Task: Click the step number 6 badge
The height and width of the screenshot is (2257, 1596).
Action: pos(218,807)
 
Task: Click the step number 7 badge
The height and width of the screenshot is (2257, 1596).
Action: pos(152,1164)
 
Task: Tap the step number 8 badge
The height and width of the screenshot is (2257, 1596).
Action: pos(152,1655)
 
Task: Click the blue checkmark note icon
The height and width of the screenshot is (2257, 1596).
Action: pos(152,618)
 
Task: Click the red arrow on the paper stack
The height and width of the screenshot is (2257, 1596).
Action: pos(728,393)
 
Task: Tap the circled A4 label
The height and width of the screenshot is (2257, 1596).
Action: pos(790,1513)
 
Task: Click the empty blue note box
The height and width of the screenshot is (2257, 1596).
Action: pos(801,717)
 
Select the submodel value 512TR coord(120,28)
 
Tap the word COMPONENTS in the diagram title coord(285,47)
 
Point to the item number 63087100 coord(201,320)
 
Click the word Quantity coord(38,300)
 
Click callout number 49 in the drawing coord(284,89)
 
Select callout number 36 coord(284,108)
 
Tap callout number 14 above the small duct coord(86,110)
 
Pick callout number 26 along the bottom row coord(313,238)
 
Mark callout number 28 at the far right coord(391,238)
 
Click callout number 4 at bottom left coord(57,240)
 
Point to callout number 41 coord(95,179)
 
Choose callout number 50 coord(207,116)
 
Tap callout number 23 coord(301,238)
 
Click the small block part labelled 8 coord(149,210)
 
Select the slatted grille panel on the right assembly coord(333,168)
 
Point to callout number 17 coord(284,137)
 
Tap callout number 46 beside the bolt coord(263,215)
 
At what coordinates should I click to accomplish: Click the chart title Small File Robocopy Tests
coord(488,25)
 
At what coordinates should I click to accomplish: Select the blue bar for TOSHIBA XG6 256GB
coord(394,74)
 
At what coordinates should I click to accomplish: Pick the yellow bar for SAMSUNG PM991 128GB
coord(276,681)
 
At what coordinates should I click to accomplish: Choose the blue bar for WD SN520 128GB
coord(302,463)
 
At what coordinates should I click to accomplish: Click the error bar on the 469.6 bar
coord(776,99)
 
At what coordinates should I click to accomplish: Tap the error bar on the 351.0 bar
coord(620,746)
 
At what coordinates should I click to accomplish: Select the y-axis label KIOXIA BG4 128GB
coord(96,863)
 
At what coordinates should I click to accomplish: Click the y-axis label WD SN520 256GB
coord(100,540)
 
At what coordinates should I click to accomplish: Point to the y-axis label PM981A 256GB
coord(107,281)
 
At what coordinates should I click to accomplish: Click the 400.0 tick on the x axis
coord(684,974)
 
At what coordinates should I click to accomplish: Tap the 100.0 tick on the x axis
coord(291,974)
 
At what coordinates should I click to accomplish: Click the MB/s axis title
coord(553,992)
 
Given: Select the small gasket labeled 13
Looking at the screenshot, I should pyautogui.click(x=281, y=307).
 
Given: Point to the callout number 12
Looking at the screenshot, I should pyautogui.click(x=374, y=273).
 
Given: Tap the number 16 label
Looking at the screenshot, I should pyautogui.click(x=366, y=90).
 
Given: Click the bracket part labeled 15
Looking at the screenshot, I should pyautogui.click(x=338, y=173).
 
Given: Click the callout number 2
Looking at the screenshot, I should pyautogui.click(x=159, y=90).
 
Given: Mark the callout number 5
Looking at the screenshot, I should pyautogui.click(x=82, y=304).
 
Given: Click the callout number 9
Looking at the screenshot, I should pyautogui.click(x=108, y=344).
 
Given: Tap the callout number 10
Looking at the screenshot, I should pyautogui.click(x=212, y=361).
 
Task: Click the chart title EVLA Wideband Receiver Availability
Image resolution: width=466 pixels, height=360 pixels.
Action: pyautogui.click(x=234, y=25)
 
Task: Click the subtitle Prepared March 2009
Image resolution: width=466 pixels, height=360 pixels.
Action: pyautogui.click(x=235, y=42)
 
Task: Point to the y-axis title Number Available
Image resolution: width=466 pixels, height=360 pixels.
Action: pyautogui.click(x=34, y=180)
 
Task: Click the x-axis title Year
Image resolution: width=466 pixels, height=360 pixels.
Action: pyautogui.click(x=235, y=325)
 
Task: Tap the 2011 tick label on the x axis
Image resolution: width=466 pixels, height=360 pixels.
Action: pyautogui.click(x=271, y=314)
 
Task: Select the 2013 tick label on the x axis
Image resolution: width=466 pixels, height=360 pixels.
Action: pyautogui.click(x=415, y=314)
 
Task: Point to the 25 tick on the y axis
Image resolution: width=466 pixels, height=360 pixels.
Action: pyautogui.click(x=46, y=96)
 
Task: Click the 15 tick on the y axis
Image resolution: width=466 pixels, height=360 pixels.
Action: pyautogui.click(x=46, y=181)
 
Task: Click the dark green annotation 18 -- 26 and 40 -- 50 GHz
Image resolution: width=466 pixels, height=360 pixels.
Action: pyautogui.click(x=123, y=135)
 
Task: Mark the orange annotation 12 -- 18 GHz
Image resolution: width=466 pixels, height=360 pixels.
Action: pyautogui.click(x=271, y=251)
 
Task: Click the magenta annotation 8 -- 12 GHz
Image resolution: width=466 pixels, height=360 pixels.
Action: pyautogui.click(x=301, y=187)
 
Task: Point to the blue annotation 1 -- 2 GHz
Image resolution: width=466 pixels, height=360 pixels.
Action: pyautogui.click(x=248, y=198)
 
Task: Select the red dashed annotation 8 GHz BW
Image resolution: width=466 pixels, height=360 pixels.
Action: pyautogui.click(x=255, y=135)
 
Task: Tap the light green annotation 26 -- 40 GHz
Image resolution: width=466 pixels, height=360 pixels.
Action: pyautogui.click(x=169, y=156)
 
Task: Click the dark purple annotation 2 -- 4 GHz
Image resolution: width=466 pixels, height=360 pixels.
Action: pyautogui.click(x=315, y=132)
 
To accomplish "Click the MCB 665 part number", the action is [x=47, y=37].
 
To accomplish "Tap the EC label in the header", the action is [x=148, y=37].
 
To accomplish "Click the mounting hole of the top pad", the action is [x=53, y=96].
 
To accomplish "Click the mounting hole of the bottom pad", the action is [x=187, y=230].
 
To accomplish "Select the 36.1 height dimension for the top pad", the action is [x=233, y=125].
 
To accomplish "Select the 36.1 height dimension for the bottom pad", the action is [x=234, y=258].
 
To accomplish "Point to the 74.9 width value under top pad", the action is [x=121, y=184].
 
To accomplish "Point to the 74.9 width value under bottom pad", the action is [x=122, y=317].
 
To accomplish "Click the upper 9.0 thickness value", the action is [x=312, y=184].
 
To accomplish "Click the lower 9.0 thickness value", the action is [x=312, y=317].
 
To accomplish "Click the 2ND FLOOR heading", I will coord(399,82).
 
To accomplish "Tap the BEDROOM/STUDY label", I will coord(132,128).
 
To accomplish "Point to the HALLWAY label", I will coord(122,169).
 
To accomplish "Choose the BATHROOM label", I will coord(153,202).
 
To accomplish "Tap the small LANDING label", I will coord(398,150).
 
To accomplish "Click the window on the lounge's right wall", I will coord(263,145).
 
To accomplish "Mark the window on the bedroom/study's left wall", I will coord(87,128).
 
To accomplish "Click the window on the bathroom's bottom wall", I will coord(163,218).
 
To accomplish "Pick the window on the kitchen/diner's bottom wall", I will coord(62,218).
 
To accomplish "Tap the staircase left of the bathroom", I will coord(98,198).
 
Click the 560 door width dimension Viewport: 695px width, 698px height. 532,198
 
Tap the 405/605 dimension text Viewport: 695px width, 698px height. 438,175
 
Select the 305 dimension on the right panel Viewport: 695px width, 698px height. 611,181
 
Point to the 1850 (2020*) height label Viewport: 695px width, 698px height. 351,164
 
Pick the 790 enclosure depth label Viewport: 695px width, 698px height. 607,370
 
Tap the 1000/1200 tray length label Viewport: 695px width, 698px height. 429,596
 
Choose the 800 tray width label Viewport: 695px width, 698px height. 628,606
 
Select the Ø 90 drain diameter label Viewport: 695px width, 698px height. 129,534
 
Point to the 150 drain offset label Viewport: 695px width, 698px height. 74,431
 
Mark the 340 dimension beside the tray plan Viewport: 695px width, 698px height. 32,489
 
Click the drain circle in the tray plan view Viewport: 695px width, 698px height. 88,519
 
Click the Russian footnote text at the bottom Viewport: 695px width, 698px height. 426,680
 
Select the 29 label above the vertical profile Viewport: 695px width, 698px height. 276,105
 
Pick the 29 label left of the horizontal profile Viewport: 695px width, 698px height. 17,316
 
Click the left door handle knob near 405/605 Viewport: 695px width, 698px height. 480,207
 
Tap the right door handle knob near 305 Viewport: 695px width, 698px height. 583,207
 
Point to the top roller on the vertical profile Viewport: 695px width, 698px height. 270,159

=====

§ **Exercise instructions**
Revise the lines starting at the one containing "Select the slatted" and ending at the one containing "coord(553,992)", replacing "blue bar" with "navy bar" and leaving everything else as it stands. Give only those lines.

§ **The result**
Select the slatted grille panel on the right assembly coord(333,168)
 
Point to callout number 17 coord(284,137)
 
Tap callout number 46 beside the bolt coord(263,215)
 
At what coordinates should I click to accomplish: Click the chart title Small File Robocopy Tests
coord(488,25)
 
At what coordinates should I click to accomplish: Select the navy bar for TOSHIBA XG6 256GB
coord(394,74)
 
At what coordinates should I click to accomplish: Pick the yellow bar for SAMSUNG PM991 128GB
coord(276,681)
 
At what coordinates should I click to accomplish: Choose the navy bar for WD SN520 128GB
coord(302,463)
 
At what coordinates should I click to accomplish: Click the error bar on the 469.6 bar
coord(776,99)
 
At what coordinates should I click to accomplish: Tap the error bar on the 351.0 bar
coord(620,746)
 
At what coordinates should I click to accomplish: Select the y-axis label KIOXIA BG4 128GB
coord(96,863)
 
At what coordinates should I click to accomplish: Click the y-axis label WD SN520 256GB
coord(100,540)
 
At what coordinates should I click to accomplish: Point to the y-axis label PM981A 256GB
coord(107,281)
 
At what coordinates should I click to accomplish: Click the 400.0 tick on the x axis
coord(684,974)
 
At what coordinates should I click to accomplish: Tap the 100.0 tick on the x axis
coord(291,974)
 
At what coordinates should I click to accomplish: Click the MB/s axis title
coord(553,992)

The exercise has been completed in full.